Below is the code used:
Simple server microservice application (Spring boot web running in port 8085)
package hello;
import org.springframework.boot.SpringApplication;
import org.springframework.boot.autoconfigure.SpringBootApplication;
import org.springframework.web.bind.annotation.RestController;
import org.springframework.web.bind.annotation.RequestMapping;
#RestController
#SpringBootApplication
public class BookstoreApplication {
#RequestMapping(value = "/recommended")
public String readingList(){
return "Spring in Action (Manning), Cloud Native Java (O'Reilly), Learning Spring Boot (Packt)";
}
public static void main(String[] args) {
SpringApplication.run(BookstoreApplication.class, args);
}
}
Simple client microservice application (Spring boot web running in port 8095) I have included the dependency of Hystrix and Hystrix Dashboard along with Web, so all the Hystrix dependencies are in classpath
package hello;
import com.netflix.hystrix.contrib.javanica.annotation.HystrixCommand;
import org.springframework.stereotype.Service;
import org.springframework.web.client.RestTemplate;
import java.net.URI;
#Service
public class BookService {
private final RestTemplate restTemplate;
public BookService(RestTemplate rest) {
this.restTemplate = rest;
}
#HystrixCommand(fallbackMethod = "reliable")
public String readingList() {
URI uri = URI.create("http://localhost:8090/recommended");
return this.restTemplate.getForObject(uri, String.class);
}
public String reliable() {
return "Cloud Native Java (O'Reilly)";
}
}
package hello;
import org.springframework.boot.SpringApplication;
import org.springframework.boot.autoconfigure.SpringBootApplication;
import org.springframework.boot.web.client.RestTemplateBuilder;
import org.springframework.context.annotation.Bean;
import org.springframework.web.bind.annotation.RestController;
import org.springframework.web.bind.annotation.RequestMapping;
import org.springframework.beans.factory.annotation.Autowired;
import org.springframework.cloud.client.circuitbreaker.EnableCircuitBreaker;
import org.springframework.web.client.RestTemplate;
#EnableHystrixDashboard
#EnableHystrix
#EnableCircuitBreaker
#RestController
#SpringBootApplication
public class ReadingApplication {
#Autowired
private BookService bookService;
#Bean
public RestTemplate rest(RestTemplateBuilder builder) {
return builder.build();
}
#RequestMapping("/to-read")
public String toRead() {
return bookService.readingList();
}
public static void main(String[] args) {
SpringApplication.run(ReadingApplication.class, args);
}
}
By running the above code, the hystrix is working fine, when the BooKStoreApplication is down, it is going to fallback method.
Both the urls are working fine.
Normal Case:
http://localhost:8085/recommended
Output: Spring in Action (Manning), Cloud Native Java (O'Reilly), Learning Spring Boot (Packt)
http://localhost:8095/to-read
Output: Spring in Action (Manning), Cloud Native Java (O'Reilly), Learning Spring Boot (Packt)
When BookStoreApplication is down (http://localhost:8085/recommended) accessing http://localhost:8095/to-read returns "Cloud Native Java (O'Reilly)" as expected.
But when I tried to invoke this url http://localhost:8095/hystrix, I am getting the Hystrix DashBoard Page and asking for the stream value.
I have tried given http://localhost:8095/ or http://localhost:8095/to-read, and clicked "Monitor Stream" and it is going to next page with error:
Circuit: Unable to connect to Command Metric Stream
Thread Pools: Loading...
I've experienced the same.

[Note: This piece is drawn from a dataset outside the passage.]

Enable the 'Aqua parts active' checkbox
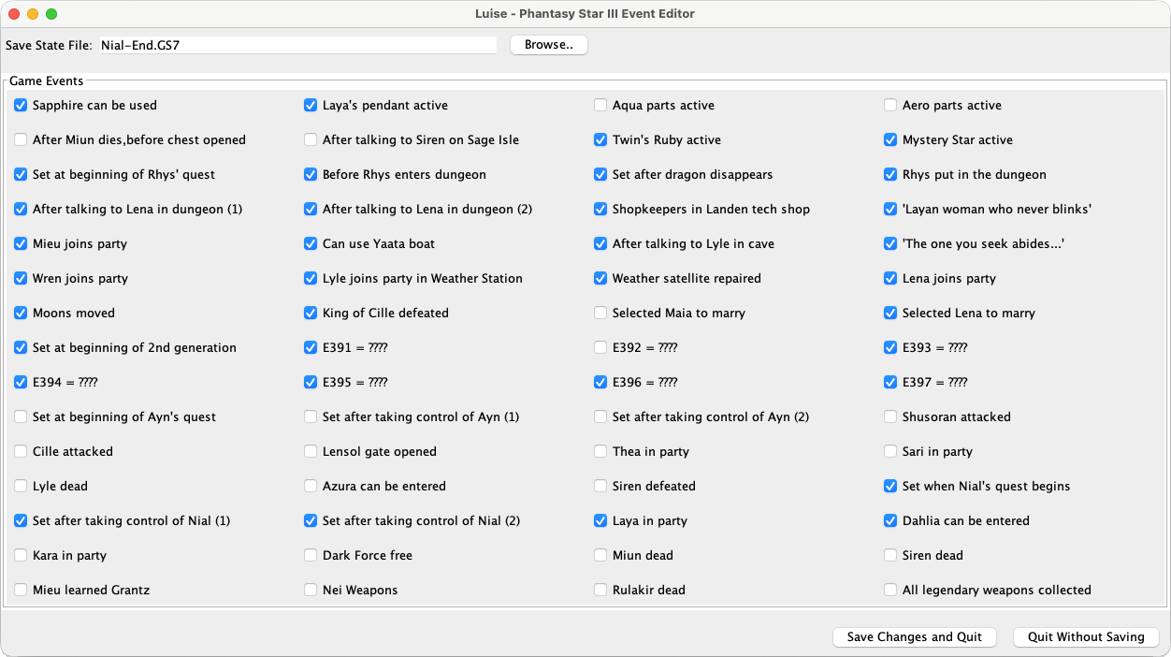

The main problem was, that I didn't have the actuator dependency in my maven pom. So I could not get the hystrix stream.
Include the spring-boot-actuator.
Check if localhost:8085/health is running.
Try to enter localhost:8085/hystrix.stream to stream value in Hystrix Dashboard.
Execute the service few times -> the dashboard should show the monitored method/command.